Son beau-frère, M. de Blomac, avait été fait baron par Louis XVIII, pour service rendu à l’agriculture. Il fut un des fondateurs de la Société d’agriculture de l’Aude dont il assura la présidence dès sa création, en 1820. M. de Moux succéda dans cette société à son père, à la mort de ce dernier, en 1824. Cette parenté ne pouvait que contribuer à sa vocation.
Ce qui est caractéristique chez ce jeune agronome c’est le changement qu’il introduit dans son milieu, il attend plus de lui-même que des privilèges de son rang. Il adopte l’idée que l’usage le plus honorable pour lui de son temps et de son argent est de les employer à améliorer ses champs et ses troupeaux. Il y réussit si bien qu’il devient pour tout le Midi et même pour l’élite agricole nationale, une référence, on le compare à Olivier de Serres.
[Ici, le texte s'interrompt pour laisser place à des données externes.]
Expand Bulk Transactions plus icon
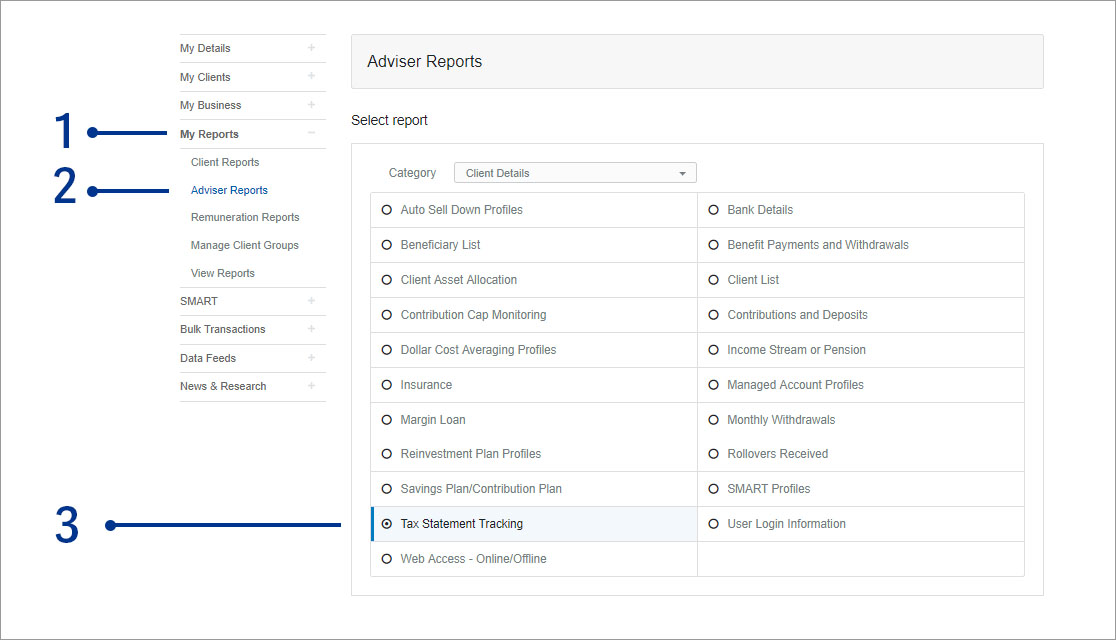The width and height of the screenshot is (1116, 640). coord(311,329)
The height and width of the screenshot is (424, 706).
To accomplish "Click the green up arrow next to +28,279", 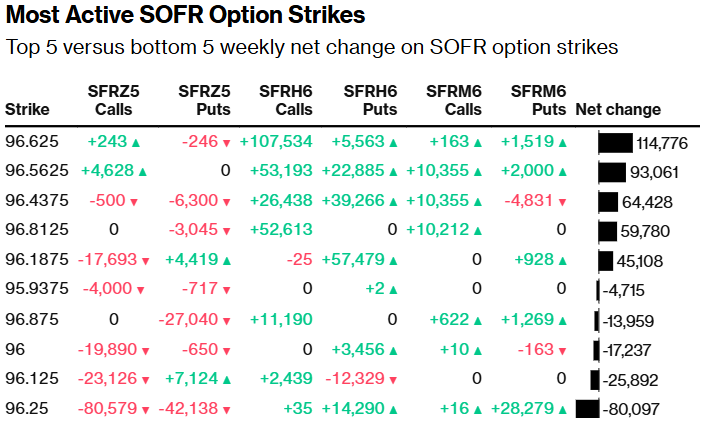I will (562, 409).
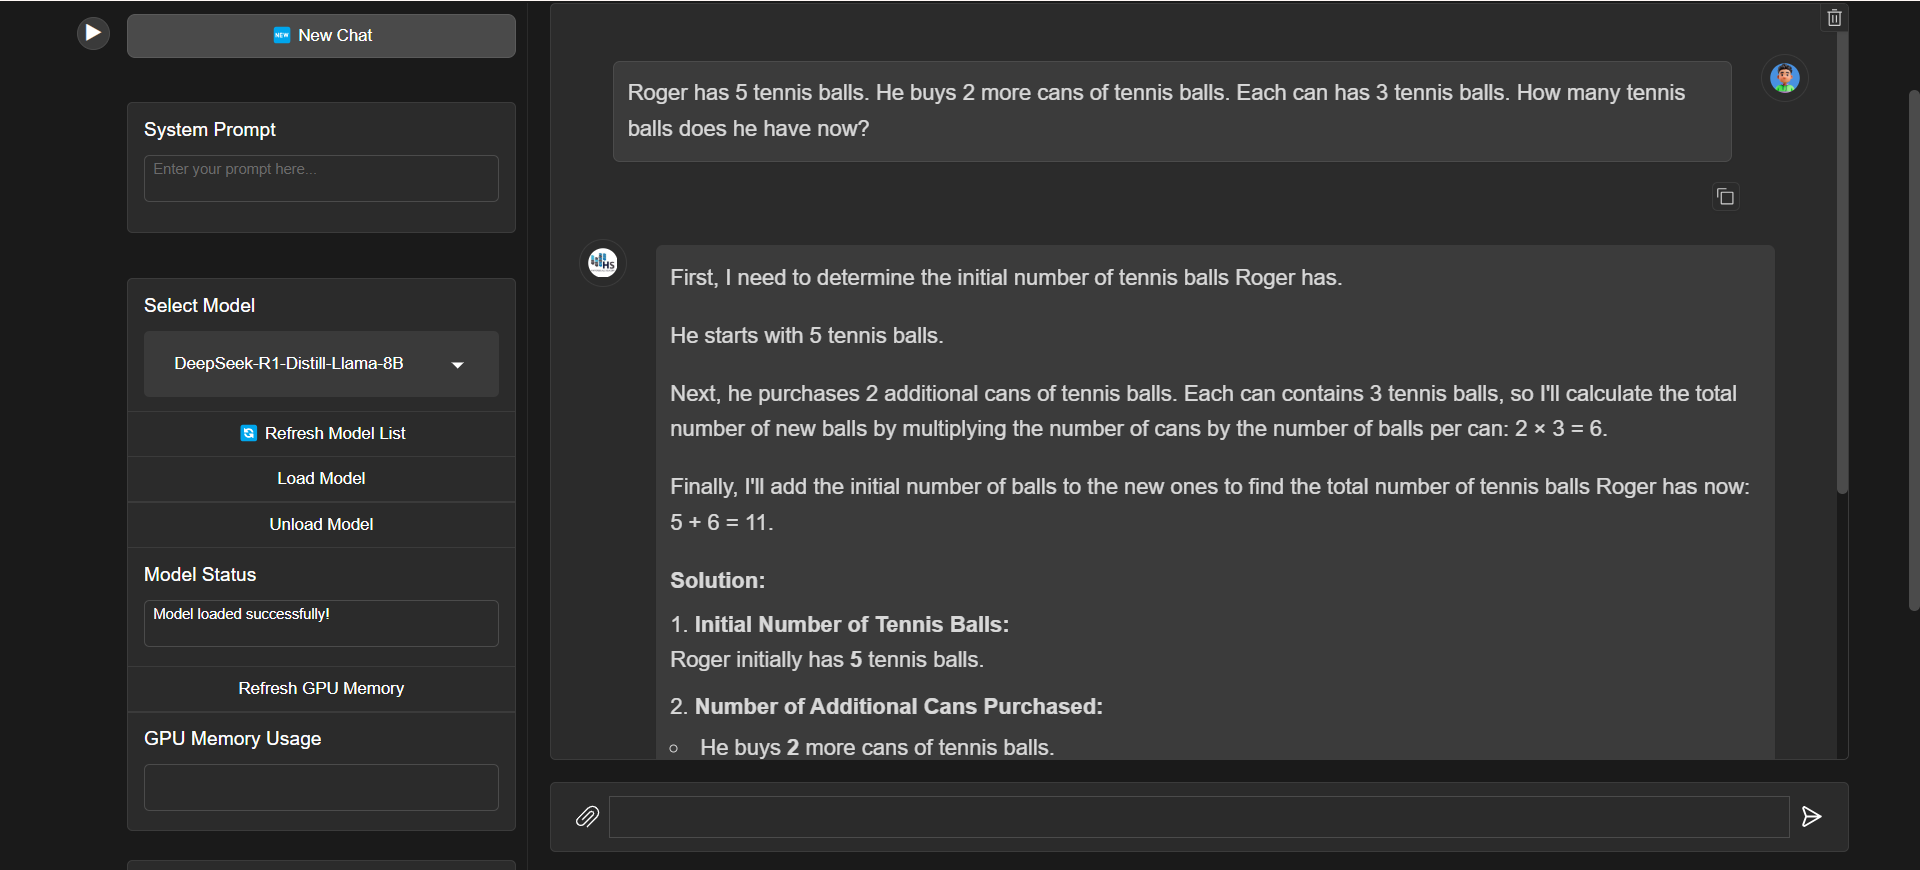Click the send arrow icon
This screenshot has width=1920, height=870.
click(1811, 817)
Cela influence son caractère, il a probablement conscience de la valeur de ses idées, puisque ses contemporains disaient : « M. de Moux aime bien discuter mais pas qu’on le discute ».
Le domaine de Vic
L'œuvre
L'intensification de la production
Disposant de terres rénovées. Il introduisit la culture des blés améliorés à grand rendement, bien fumés et soumis à un assolement régulier. Les résultats furent bons mais pesés à la balance de sa comptabilité, cette culture s’avéra de faible rapport en raison du prix du grain fixé artificiellement bas par les pouvoirs publics pour assurer du pain aux français.
La vigne
Le développement du vignoble languedocien débute dans les premières années du XIX° siècle, s’intensifie et devient à la fin du siècle la culture dominante. M. de Moux s’est rendu compte rapidement que cette culture avait le produit brut à l’hectare le plus élevé de toutes les autres. De plus, il bénéficiait d’une rente de situation. Les paysans du Cabardès venaient à l’automne chercher chez lui le vin nécessaire à leur consommation et surtout payaient à l’achat en monnaie d’or.
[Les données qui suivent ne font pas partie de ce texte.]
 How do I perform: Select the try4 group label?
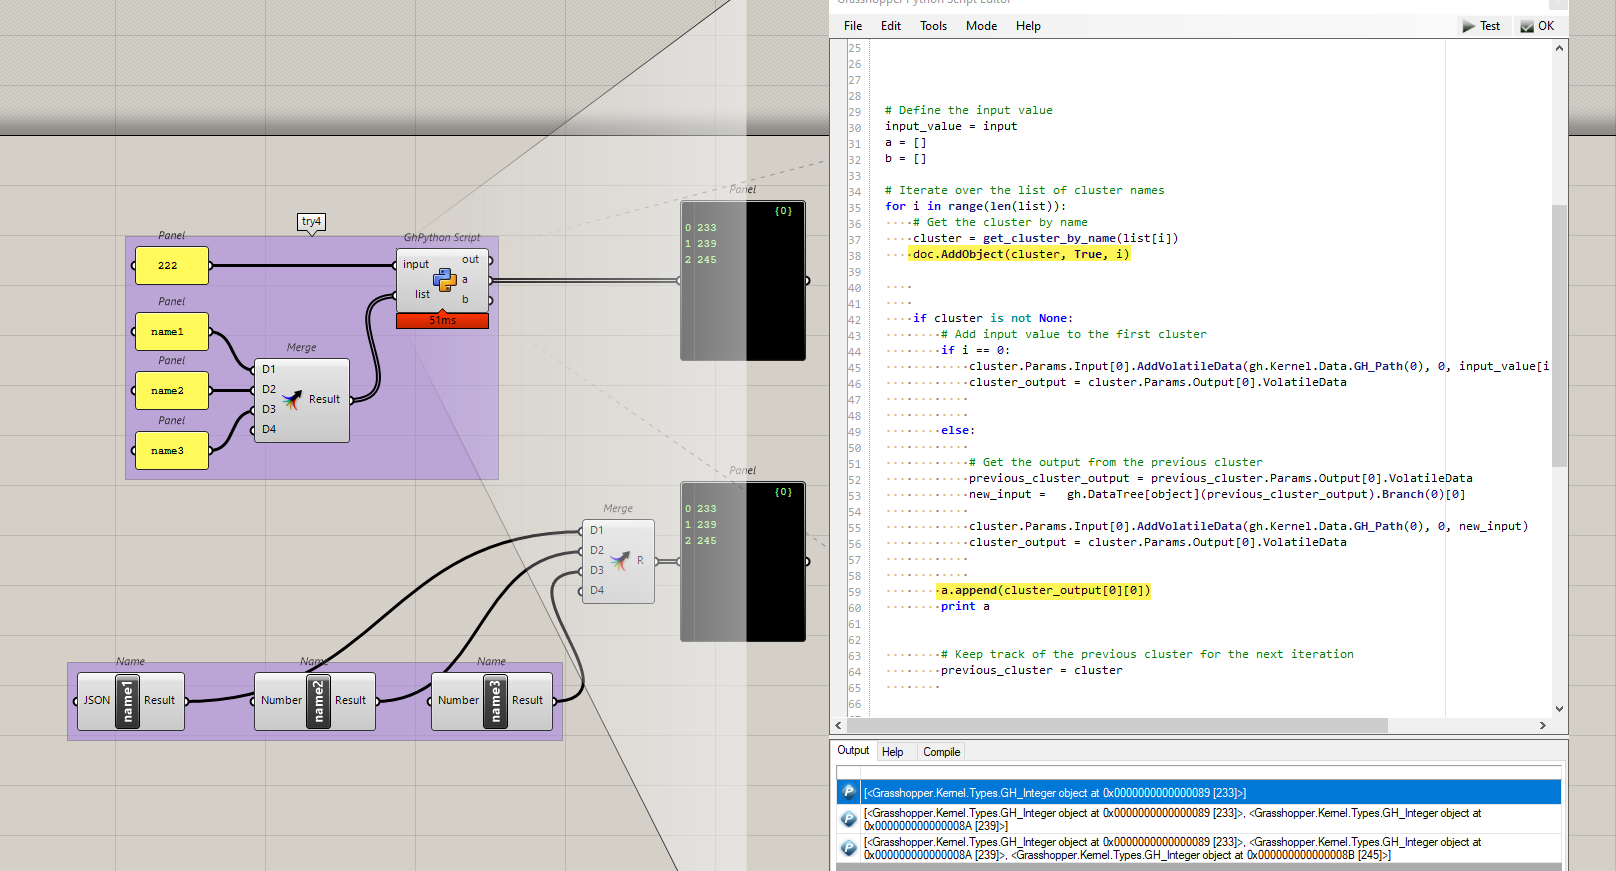click(312, 221)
En raison de ses premiers succès, M. de Moux décida d’étendre ses surfaces en vigne, d’abord sur les coteaux ensuite dans la plaine. Il se rendit dans diverses régions viticoles de France, étudia les différentes techniques culturales utilisées, en fit la synthèse et sut en homme pratique transposer chez lui tout ce qui lui semblait profitable. Il changea les pratiques de culture en abandonnant la plantation en quinconce pour la plantation en ligne, en uniformisant les cépages dans chacune des parcelles et surtout inventa un mode de culture sans labour. Pour cela, il fut l’inventeur d’un cultivateur tiré par un seul bœuf qui passait entre les rangs de vigne. Il obtint plusieurs récompenses pour son scarificateur. Cette technique avait l’avantage de maintenir un sol propre et aéré.
Il innova également dans sa cave, Eugène Castel nous dit : « Aux procédés rudimentaires alors en usage, il substitua une méthode de vinification plus scientifique, dénotant une connaissance de certains principes œnologiques totalement inusités avant lui dans le pays. Sa vaisselle vinaire toujours tenue en parfait état de propreté, était soigneusement aseptisée avant les vendanges. Il rompit surtout avec le déplorable usage consistant à rentrer d’abord toute la récolte et de ne la décuver que trois semaines ou un mois après sa mise en cuve. Le premier dans l’Aude, il outilla sa cave de façon à pouvoir décuver en cours de vendange et à réduire à quelques jours à peine la durée de la fermentation, évitant ainsi la piqûre, la casse brune et le goût de moisi si fréquent alors ».
Les cépages cultivés à Vic étaient : le terret-bouret, le mourastel, le brun fourcade (mourastel fleuri), le cinsault, l’aramon et probablement le carignan. Compte tenu de tout cela, le domaine devait produire un vin léger avec un certain bouquet, agréable à boire, bien coloré grâce au mourastel, un bon vin de pays. La production moyenne à l’hectare dans l’Aude au milieu du XIX° siècle était de 19 hl/ha, les vignes de M. de Moux produisaient près de 90 hl/ha, ce qui est considérable et explique sa fortune. Résultat lui permettant d’acquérir le domaine de Salitis et le domaine de Curé en 1856.